From April 2026, the Special Defense Corporate Tax was newly introduced. It is a surtax added on top of the corporation tax amount, calculated by subtracting JPY 5 million a year from the base corporate tax amount (before certain tax credits) and multiplying the remainder by 4%. Where the base corporate tax amount is JPY 5 million a year or less (roughly up to about JPY 24 million of taxable income), the tax comes to zero, so most SMEs bear no real burden. Note, however, that a return must still be filed even when the amount is zero.
On top of these, profits attract Local Corporate Tax (10.3% of the corporation tax amount — despite its name, a national tax), corporate inhabitant tax, corporate enterprise tax, and special corporate enterprise tax. Worth committing to memory is the “per-capita levy” of the corporate inhabitant tax. It must be paid even when there is no profit — that is, even at a loss. The amount varies by bracket of capital and headcount: at capital of JPY 10 million or less it is roughly JPY 70,000 a year (about JPY 20,000 prefectural plus about JPY 50,000 municipal), while a company that sets capital at JPY 30 million for the Business Manager visa falls into the “above JPY 10 million” bracket, at roughly JPY 180,000 a year. The instinct that “no profit means no tax” does not hold in Japan.
The overall burden on profit, once all of these are combined, is called the “effective tax rate.” It varies by municipality and by capital, so no single figure applies; as a guide it runs to roughly 33–35% for SMEs and around 30–31% for large companies (from April 2026, the Special Defense Corporate Tax pushes large companies to roughly the low 31% range). These are ranges and estimates only; the exact amount differs company by company.

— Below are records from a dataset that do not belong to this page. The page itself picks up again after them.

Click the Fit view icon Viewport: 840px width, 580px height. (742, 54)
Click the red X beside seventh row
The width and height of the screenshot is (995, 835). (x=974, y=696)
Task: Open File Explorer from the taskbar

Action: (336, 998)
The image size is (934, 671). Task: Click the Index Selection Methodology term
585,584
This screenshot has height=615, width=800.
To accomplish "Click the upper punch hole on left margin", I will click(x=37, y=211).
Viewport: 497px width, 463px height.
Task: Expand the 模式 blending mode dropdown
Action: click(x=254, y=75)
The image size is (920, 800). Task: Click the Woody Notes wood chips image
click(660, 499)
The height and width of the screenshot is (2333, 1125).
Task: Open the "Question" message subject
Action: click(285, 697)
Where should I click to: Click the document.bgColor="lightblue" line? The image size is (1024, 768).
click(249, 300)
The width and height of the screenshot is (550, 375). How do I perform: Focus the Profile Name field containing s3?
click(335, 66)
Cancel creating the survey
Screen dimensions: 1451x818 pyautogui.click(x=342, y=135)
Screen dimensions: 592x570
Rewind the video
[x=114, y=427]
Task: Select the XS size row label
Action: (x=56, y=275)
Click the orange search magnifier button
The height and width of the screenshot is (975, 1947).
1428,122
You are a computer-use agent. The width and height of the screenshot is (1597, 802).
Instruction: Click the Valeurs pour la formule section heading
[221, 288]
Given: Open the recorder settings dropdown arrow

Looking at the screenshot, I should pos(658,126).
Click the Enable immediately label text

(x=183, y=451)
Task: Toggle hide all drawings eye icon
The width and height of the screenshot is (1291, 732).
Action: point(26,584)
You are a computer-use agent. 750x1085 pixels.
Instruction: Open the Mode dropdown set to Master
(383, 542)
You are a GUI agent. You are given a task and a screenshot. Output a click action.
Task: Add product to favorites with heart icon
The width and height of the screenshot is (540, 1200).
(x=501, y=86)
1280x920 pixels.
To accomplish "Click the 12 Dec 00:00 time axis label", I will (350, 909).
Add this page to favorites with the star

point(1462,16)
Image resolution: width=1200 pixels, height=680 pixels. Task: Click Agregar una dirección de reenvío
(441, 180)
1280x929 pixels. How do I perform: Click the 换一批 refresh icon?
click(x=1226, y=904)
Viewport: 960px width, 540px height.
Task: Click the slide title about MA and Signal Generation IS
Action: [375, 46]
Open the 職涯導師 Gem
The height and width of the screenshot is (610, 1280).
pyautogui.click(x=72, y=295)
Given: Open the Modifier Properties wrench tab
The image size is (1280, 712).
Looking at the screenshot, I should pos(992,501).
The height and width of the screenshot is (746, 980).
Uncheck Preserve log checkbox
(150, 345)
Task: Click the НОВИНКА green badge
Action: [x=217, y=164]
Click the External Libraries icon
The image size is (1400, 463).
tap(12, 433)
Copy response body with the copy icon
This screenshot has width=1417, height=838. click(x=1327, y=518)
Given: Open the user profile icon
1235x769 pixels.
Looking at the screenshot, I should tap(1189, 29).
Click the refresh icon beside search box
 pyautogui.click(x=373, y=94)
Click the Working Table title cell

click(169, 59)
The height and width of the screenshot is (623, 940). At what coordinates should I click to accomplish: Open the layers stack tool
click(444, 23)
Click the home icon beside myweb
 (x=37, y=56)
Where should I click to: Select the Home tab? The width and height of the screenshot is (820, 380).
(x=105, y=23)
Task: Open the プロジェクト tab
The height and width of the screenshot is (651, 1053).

The filing and payment deadline — for corporation tax, local taxes, and consumption tax alike — is, as a rule, within 2 months of the day after the fiscal year (taxable period) ends. For a March year-end, for instance, the deadline is the end of May. A special provision lets you extend the filing deadline for corporation tax and the like by one month on notification, and a similar extension is available for consumption tax through a separate notification (what is extended is the filing deadline; the treatment of payment carries caveats, so please confirm the details with a tax accountant). Miss the deadline and penalties such as additional tax and delinquency tax may arise.
Point to watch when entering Japan ③ — Some taxes are payable even at a loss
Abroad, “no profit, no corporate tax” is the norm. In Japan, even at a loss you owe the per-capita levy of the corporate inhabitant tax (about JPY 180,000 a year at capital of JPY 30 million), and if you are a taxable enterprise for consumption tax, that payment obligation remains as well. Precisely because the first year tends to run at a loss, these fixed taxes that arise regardless of profit need to be built into your initial funding plan.
The Basics of Consumption Tax — Why a Foreign Subsidiary Is Often Taxable From Year One
Consumption tax is charged on transactions in goods and services, at a standard rate of 10%, with a reduced rate of 8% for certain items such as food and beverages. A company pays the difference between the consumption tax it collects on sales and the consumption tax it pays on purchases and expenses (if it is a taxable enterprise). Filing and payment fall within 2 months of the day after the taxable period ends, as with corporation tax.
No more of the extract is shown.